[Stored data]
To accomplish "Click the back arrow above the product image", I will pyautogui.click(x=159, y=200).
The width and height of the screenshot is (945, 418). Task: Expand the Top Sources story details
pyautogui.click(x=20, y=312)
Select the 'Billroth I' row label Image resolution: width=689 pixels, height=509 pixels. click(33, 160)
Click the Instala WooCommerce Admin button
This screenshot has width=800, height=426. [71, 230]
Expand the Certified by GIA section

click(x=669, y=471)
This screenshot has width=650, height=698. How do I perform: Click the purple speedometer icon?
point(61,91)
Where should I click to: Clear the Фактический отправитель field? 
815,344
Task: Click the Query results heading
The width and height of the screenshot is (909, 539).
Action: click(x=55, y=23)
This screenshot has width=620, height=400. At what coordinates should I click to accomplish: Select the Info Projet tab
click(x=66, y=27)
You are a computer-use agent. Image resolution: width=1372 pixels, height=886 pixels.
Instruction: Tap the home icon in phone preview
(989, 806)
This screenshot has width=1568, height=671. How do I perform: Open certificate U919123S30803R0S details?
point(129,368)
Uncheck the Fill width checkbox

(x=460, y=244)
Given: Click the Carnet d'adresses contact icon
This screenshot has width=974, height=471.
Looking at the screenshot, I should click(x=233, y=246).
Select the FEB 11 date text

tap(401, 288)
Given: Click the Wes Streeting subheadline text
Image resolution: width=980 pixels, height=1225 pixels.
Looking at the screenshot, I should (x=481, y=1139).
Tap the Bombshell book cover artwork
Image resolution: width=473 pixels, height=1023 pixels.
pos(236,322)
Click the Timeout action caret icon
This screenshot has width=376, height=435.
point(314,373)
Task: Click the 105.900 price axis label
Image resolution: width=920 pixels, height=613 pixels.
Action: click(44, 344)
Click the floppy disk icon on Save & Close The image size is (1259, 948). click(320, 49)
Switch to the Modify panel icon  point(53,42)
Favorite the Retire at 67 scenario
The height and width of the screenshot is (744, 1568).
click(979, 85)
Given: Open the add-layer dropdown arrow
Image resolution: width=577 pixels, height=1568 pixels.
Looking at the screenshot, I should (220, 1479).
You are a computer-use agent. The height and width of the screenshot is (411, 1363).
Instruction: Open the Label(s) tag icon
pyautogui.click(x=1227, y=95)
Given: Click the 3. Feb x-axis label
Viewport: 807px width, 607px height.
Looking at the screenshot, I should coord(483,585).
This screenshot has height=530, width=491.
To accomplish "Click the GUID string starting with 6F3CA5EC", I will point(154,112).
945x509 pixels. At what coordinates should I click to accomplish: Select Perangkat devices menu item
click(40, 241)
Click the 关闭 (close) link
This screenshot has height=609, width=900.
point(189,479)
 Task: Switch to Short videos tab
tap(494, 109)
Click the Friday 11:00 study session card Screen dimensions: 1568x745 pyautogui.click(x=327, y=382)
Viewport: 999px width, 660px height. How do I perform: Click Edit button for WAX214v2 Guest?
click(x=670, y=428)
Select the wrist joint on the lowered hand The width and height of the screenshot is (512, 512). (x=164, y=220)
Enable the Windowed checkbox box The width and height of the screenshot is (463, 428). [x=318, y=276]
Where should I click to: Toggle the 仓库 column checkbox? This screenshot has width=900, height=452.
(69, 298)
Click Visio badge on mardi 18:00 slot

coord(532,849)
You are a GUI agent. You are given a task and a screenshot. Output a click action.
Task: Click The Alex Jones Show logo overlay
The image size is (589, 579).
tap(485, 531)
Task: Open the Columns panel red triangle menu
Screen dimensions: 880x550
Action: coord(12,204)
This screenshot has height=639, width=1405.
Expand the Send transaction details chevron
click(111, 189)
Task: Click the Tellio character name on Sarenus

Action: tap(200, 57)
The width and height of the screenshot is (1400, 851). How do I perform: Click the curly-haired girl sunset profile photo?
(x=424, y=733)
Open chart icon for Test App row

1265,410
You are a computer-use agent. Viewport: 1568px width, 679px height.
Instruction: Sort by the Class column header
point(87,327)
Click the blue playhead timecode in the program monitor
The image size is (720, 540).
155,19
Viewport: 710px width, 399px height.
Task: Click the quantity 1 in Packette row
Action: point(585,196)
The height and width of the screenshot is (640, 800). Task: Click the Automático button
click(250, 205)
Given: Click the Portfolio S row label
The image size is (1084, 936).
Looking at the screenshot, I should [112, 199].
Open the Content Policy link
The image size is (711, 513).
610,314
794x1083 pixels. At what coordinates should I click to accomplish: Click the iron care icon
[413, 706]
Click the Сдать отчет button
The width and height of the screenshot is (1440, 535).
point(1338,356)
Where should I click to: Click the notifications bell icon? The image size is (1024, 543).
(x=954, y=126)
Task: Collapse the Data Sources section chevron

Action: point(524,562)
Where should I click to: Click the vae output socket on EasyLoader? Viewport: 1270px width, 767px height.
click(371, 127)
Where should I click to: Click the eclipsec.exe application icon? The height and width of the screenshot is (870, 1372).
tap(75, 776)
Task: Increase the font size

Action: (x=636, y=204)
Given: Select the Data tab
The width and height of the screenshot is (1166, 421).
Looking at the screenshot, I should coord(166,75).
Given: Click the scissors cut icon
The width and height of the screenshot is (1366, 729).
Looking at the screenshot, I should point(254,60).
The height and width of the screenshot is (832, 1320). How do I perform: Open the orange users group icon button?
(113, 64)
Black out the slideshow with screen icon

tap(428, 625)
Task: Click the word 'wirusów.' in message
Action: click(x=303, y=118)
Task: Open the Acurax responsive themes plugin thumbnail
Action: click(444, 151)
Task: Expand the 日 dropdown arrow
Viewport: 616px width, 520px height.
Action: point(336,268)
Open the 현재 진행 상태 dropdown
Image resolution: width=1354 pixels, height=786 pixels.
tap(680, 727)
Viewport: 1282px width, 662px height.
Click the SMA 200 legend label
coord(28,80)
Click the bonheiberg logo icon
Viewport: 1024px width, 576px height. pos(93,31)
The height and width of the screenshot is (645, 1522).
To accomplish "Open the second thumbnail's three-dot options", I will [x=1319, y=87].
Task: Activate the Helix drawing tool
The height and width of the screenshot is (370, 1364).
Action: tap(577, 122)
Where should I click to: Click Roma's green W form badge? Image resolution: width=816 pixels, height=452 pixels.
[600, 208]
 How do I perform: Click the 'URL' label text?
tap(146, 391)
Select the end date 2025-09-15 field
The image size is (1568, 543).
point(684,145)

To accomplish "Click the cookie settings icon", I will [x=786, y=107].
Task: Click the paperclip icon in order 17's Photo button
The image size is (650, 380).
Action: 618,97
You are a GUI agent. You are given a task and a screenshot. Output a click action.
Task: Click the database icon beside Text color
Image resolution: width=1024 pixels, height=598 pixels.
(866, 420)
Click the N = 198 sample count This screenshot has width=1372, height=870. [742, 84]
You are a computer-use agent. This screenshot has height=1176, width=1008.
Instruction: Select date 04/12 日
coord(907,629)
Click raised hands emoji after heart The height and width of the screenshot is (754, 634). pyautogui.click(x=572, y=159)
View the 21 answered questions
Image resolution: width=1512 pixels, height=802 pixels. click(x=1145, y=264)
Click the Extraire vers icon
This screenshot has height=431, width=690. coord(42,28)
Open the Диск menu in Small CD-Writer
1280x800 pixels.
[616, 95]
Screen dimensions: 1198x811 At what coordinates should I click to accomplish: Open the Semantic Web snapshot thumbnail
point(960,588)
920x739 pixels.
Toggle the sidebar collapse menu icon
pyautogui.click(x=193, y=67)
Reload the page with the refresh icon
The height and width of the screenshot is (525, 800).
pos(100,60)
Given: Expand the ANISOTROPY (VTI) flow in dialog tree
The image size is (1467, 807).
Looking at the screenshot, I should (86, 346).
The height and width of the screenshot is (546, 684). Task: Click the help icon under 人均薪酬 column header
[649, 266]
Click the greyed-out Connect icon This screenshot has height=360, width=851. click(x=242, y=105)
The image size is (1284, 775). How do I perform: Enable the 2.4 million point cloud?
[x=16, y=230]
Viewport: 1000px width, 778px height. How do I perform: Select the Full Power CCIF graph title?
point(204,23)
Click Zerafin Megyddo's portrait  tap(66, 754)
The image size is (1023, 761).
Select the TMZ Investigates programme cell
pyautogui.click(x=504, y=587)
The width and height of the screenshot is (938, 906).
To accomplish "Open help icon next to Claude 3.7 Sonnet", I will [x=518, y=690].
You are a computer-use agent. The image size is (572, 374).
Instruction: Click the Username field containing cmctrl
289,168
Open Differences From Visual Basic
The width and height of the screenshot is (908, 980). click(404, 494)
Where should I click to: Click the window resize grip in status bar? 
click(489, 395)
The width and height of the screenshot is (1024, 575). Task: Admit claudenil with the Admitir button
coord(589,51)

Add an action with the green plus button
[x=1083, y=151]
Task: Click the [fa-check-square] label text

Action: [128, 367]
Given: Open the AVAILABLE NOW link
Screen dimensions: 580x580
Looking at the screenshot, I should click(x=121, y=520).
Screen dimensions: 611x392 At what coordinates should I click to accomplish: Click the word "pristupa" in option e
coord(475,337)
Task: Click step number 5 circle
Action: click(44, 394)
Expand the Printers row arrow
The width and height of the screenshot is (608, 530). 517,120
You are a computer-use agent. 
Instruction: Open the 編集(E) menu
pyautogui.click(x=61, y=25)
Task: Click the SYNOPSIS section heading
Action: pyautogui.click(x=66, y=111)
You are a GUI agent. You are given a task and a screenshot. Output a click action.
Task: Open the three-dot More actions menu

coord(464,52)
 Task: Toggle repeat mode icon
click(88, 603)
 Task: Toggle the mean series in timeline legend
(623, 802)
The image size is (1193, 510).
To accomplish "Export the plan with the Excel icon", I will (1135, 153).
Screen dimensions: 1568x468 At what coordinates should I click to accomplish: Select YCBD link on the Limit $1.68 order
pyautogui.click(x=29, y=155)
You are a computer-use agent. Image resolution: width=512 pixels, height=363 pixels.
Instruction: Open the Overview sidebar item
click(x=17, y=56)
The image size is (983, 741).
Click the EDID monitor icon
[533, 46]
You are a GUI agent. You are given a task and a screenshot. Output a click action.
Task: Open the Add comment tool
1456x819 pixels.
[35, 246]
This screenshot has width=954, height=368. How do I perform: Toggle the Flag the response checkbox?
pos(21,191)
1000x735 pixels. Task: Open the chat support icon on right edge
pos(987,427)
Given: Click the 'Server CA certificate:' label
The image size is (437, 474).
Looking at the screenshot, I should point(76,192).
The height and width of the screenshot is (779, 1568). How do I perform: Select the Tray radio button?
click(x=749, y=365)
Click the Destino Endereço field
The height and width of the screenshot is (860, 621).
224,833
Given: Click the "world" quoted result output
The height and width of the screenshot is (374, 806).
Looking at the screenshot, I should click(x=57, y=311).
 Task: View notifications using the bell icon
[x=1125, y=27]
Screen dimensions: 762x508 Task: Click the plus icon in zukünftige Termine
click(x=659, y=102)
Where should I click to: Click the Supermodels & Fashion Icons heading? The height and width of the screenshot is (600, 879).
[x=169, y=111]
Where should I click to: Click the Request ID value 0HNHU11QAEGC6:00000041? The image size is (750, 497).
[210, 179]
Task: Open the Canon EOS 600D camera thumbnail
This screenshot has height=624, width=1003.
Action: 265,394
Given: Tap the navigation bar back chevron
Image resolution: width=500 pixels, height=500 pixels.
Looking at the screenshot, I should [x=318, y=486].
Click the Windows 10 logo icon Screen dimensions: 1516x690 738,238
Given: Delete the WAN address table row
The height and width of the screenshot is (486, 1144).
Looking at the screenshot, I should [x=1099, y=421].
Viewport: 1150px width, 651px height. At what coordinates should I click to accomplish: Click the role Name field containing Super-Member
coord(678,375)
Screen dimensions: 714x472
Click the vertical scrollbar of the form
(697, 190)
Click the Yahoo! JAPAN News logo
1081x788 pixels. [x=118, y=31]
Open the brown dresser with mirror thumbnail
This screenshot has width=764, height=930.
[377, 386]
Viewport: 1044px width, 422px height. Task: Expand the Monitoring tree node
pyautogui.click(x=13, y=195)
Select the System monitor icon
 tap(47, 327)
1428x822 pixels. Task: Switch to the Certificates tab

## TASK PROMPT:
Check the data for the word "back" and pull out the lines that have it.

## EXPECTED OUTPUT:
To accomplish "Click the back arrow above the product image", I will pyautogui.click(x=159, y=200).
Given: Tap the navigation bar back chevron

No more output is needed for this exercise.